The gifts on 18 May 2019 and 20 March 2020 are both exempt because they do not exceed £250.

The gift on 5 October 2019 for £400 does not qualify for the small gifts exemption because it is more than £250.

The whole amount of £400 will be chargeable unless it can be covered by Peter’s annual exemption for 2019/20 (see the next section).

Annual exemption

Each tax year a person has an annual exemption of £3,000. 

If the whole of the annual exemption is not used in any tax year, then the balance is carried forward to the following tax year. 

However, the exemption for the current tax year must be used first, and any unused brought forward exemption cannot be carried forward a second time. 

Therefore, the maximum amount of annual exemptions available in any tax year is £6,000 (£3,000 x 2).

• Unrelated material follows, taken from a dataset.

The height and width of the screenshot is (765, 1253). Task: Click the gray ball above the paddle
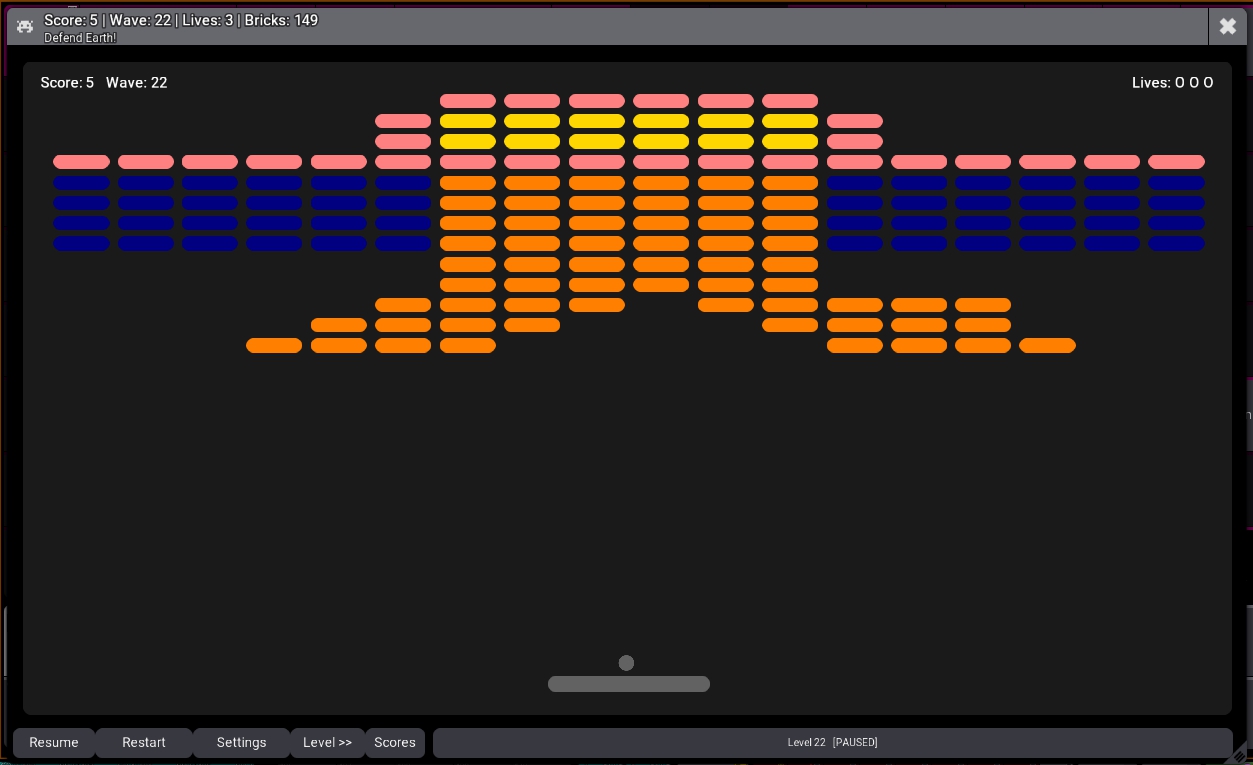coord(626,663)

Simone made the following gifts:

  • On 10 May 2018, she made a gift of £1,400 to her son.

  • On 25 October 2019, she made a gift of £4,000 to her daughter.

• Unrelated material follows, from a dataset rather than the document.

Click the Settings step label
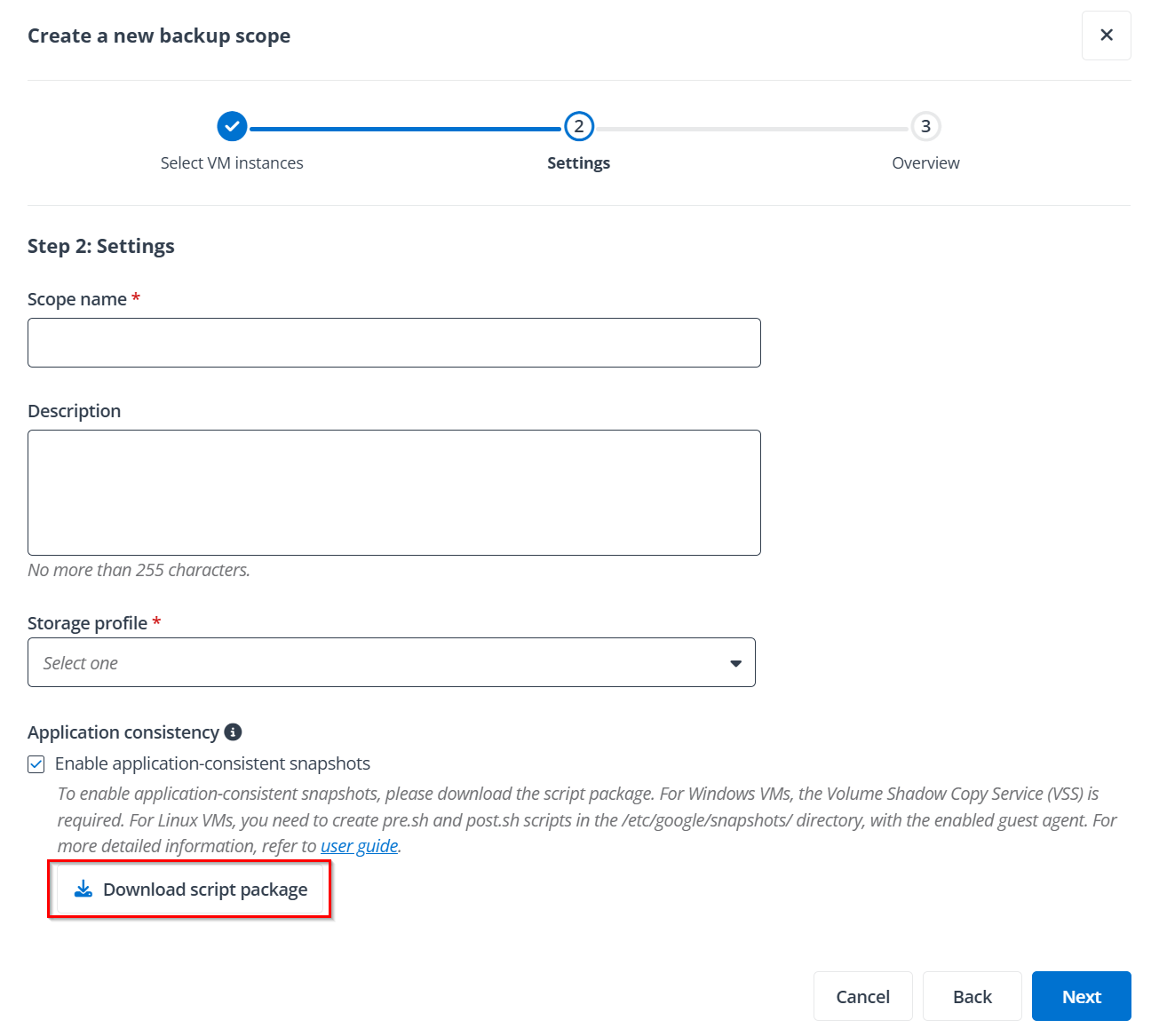point(578,163)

The gift on 10 May 2018 utilises £1,400 of Simone’s annual exemption for 2018/19.

The balance of £1,600 (3,000 – 1,400) is carried forward to 2019/20.

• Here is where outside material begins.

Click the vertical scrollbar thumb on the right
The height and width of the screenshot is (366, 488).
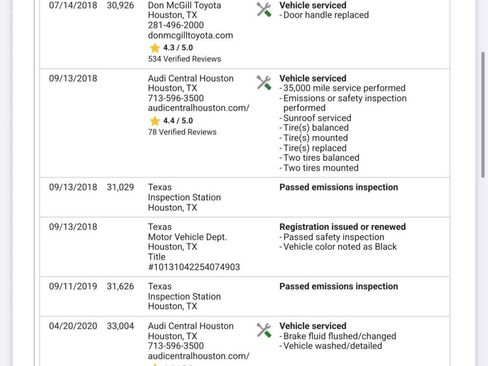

The gift on 25 October 2019 utilises all of the £3,000 annual exemption for 2019/20 and £1,000 (4,000 – 3,000) of the balance brought forward of £1,600.

Because the annual exemption for 2019/20 must be used first, the unused balance brought forward of £600 (1,600 – 1,000) is lost.

The annual exemption is applied on a strict chronological basis, and is therefore given against PETs even when they do not become chargeable.


Nigel made the following gifts:

  • On 17 May 2018, he made a gift of £60,000 to his son

  • On 25 June 2019, he made a gift of £100,000 to a trust.

The gift on 17 May 2018 utilises Nigel’s annual exemptions for 2018/19 and 2017/18.

The value of the PET is £54,000 (60,000 – 3,000 – 3,000).

The gift on 25 June 2019 utilises Nigel’s annual exemption for 2019/20. The 2018/19 annual exemption is not available as it has been used by the PET.

The value of the CLT is £97,000 (100,000 – 3,000). No lifetime IHT liability is payable because this is within the nil rate band for 2019/20.

Ideally the gift to the trust should have been made before the gift to the son.

Normal expenditure out of income

IHT is not intended to apply to gifts of income. 

Therefore, a gift is exempt if it is made as part of a person’s normal expenditure, is made out of income and that person is left with sufficient income to maintain their normal standard of living. 

To count as normal, gifts must be habitual. 

Therefore, regular annual gifts of £2,500 made by a person with an annual income of £100,000 would probably be exempt. 

A one-off gift of £70,000 made by the same person would probably not be, and would instead be a PET or a CLT.

Gifts in consideration of marriage

This exemption covers gifts made in consideration of a couple getting married or registering a civil partnership. 

The amount of exemption depends on the relationship of the donor to the donee (who must be one of the two persons getting married):

  • £5,000 if the gift if made by a parent.

  • £2,500 if the gift is made by a grandparent or by one of the couple getting married to the other.

  • £1,000 if the gift is made by anyone else.


On 19 September 2019, William made a gift of £20,000 to his daughter when she got married. 

He has not made any other gifts since 6 April 2018.

The gift is a PET, but £5,000 will be exempt as a gift in consideration of marriage and William’s annual exemptions for 2019/20 and 2018/19 are also available. 

The value of the PET is therefore £9,000 (20,000 – 5,000 – 3,000 – 3,000).

This remaining £9,000 will only be chargeable to IHT if William dies before 19/09/2026 (within 7 years of making the gift)


The marriage exemption is deducted from the value of the gift BEFORE the annual exemptions.